Genealogists are branching out whats behind a name

Topics will include tracing the genetic line of King David from ancient to modern times, and the pattern of cousin marriages within the House of Rothschild.

While many attendees will be learning how to trace the noble lineages of barons and kings, others will be busy discovering ways to find their families' lost "black sheep" through the use of FBI files, prison records, police crime reports and other sources.

Participants also can learn about the Jewish role in Britain's industrial revolution and the use of genealogical techniques to trace looted cultural property in the Nazi era.

"It's a much wider range of speakers and topics than offered by any previous conference," said Issroff, adding that the program places special emphasis on Sephardic sources, Anglo-Jewry, genetics and Jewish migration.

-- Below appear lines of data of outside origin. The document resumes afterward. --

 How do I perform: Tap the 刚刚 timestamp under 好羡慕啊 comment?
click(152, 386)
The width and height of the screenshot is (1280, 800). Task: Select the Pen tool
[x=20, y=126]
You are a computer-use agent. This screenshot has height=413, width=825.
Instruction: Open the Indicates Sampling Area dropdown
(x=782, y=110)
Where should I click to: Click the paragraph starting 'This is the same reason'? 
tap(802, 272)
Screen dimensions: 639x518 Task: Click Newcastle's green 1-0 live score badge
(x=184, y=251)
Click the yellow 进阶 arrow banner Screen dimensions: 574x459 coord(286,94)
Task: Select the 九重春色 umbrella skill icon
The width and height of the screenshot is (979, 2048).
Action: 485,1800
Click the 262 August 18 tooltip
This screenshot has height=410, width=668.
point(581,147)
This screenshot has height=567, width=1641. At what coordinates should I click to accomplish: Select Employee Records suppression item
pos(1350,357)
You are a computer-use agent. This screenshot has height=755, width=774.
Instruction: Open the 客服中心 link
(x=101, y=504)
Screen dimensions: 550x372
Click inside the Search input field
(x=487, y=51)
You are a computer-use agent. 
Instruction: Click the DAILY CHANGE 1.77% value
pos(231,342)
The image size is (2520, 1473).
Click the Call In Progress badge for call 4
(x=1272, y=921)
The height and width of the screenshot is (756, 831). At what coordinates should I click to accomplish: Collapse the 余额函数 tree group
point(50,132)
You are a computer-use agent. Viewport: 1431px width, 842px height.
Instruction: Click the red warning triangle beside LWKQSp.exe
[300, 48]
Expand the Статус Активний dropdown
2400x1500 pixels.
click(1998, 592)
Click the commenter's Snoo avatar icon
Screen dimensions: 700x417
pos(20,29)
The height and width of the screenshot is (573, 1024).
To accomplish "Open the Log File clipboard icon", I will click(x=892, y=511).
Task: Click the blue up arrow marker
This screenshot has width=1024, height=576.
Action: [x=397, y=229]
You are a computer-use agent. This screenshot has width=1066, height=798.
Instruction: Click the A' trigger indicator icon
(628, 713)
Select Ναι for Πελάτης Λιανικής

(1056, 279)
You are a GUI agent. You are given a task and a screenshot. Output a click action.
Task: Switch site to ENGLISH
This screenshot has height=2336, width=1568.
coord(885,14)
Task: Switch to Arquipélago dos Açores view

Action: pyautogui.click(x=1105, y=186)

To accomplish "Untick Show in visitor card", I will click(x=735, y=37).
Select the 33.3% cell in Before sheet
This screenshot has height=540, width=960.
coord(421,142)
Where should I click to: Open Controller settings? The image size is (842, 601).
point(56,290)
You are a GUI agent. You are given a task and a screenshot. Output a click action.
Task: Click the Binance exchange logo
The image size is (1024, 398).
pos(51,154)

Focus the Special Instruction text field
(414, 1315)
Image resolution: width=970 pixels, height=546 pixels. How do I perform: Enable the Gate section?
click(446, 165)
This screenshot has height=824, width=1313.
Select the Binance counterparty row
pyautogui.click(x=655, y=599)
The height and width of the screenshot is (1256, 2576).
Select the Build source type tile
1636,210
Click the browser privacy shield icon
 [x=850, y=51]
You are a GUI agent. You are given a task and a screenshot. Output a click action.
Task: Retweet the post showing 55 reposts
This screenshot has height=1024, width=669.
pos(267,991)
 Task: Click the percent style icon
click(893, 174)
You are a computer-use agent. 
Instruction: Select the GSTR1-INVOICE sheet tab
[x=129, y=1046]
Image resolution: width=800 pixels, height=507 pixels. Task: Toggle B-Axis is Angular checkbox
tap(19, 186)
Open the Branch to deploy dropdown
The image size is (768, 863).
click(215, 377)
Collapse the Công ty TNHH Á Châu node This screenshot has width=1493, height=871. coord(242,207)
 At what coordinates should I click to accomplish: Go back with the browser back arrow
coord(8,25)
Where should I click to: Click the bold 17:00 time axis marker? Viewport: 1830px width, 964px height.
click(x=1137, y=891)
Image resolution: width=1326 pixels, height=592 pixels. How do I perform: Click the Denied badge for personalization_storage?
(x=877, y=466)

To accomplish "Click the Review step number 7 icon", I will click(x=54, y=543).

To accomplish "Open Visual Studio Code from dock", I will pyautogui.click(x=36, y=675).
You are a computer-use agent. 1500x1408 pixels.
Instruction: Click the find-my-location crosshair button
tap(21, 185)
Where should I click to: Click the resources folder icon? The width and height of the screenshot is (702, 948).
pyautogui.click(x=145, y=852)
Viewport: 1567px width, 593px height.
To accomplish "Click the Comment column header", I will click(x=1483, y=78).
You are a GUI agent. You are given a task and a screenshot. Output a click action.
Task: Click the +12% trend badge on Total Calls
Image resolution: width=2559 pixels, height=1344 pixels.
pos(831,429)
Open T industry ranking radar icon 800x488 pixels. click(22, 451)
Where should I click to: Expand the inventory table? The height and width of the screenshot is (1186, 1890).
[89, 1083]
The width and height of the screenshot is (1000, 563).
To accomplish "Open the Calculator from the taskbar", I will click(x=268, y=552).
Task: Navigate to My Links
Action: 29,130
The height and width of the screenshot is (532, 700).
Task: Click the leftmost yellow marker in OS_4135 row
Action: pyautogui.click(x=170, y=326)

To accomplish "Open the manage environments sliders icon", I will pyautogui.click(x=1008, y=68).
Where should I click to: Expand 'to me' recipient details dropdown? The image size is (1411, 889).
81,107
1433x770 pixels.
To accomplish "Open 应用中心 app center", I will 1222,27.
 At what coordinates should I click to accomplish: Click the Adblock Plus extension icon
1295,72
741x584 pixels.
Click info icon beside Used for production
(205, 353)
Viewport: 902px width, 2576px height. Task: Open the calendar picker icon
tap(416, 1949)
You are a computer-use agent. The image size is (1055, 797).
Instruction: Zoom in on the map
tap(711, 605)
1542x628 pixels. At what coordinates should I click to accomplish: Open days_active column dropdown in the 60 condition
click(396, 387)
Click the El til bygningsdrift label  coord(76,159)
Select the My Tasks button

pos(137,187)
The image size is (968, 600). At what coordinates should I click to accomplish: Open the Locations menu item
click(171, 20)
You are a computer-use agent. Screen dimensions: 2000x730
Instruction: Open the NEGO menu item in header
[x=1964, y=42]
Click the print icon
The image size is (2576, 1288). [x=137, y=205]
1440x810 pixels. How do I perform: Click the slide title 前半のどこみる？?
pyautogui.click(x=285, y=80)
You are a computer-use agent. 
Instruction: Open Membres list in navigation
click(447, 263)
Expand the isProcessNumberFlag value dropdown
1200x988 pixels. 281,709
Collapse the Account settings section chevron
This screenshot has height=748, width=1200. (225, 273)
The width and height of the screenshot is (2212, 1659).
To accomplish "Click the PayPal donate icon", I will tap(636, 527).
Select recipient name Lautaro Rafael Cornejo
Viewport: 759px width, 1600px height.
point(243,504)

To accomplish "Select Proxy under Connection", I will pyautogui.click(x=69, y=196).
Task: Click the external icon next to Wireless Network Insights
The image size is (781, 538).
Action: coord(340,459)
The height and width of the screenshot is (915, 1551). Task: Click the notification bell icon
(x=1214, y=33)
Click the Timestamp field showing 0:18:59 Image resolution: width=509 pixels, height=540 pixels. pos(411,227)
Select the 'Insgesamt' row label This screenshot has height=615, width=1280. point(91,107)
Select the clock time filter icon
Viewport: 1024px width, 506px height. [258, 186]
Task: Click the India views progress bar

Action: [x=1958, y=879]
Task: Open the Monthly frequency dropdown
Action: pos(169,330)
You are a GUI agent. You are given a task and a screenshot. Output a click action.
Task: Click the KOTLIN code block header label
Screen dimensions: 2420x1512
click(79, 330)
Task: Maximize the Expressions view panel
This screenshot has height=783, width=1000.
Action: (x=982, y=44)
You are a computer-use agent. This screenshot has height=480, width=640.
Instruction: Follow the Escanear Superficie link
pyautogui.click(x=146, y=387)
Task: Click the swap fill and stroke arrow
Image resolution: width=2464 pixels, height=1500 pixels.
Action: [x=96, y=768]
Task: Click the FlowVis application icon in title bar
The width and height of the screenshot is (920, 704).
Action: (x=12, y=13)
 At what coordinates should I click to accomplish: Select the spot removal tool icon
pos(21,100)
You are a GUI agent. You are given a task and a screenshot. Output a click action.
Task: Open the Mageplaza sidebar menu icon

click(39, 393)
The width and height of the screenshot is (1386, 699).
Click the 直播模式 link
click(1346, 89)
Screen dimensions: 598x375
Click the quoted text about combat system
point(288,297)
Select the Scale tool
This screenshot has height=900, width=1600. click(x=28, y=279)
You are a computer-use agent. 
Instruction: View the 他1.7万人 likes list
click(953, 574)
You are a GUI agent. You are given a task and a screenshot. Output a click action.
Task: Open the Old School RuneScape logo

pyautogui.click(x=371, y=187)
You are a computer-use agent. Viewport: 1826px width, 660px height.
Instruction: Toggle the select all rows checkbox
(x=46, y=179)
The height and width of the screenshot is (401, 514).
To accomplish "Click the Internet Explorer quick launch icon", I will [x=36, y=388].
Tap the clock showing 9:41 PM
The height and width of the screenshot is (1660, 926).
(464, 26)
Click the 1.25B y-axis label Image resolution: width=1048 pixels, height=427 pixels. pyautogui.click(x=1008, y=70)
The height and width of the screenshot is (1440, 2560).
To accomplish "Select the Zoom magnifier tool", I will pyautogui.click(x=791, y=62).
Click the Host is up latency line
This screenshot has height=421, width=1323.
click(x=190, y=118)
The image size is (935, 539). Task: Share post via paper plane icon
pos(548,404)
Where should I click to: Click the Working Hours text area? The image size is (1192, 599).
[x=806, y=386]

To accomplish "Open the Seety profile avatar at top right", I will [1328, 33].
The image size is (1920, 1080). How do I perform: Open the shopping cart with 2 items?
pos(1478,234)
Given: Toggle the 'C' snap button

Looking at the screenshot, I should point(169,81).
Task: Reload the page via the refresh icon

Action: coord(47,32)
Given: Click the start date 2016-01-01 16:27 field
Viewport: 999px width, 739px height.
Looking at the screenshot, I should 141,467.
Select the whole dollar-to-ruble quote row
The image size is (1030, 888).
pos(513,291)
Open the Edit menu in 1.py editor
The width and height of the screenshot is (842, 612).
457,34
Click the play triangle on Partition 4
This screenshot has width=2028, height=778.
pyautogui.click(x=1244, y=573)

"It's amazing that interest among Jews in tracing their family trees went from hundreds of people in the early 1980s to tens of thousands of people today," said Gary Mokotoff, a former president of the International Association of Jewish Genealogical Societies, which boasts some 85 member societies worldwide.

The first conference in 1981 attracted only 75 people, he said. Growth of the Internet is responsible for some of the tremendous growth that has occurred since then, he added.

As publisher of Avotaynu, a leading journal of Jewish genealogy, Mokotoff began issuing a free monthly news bulletin over the Internet about two years ago. Its subscription list now exceeds 5,000 names.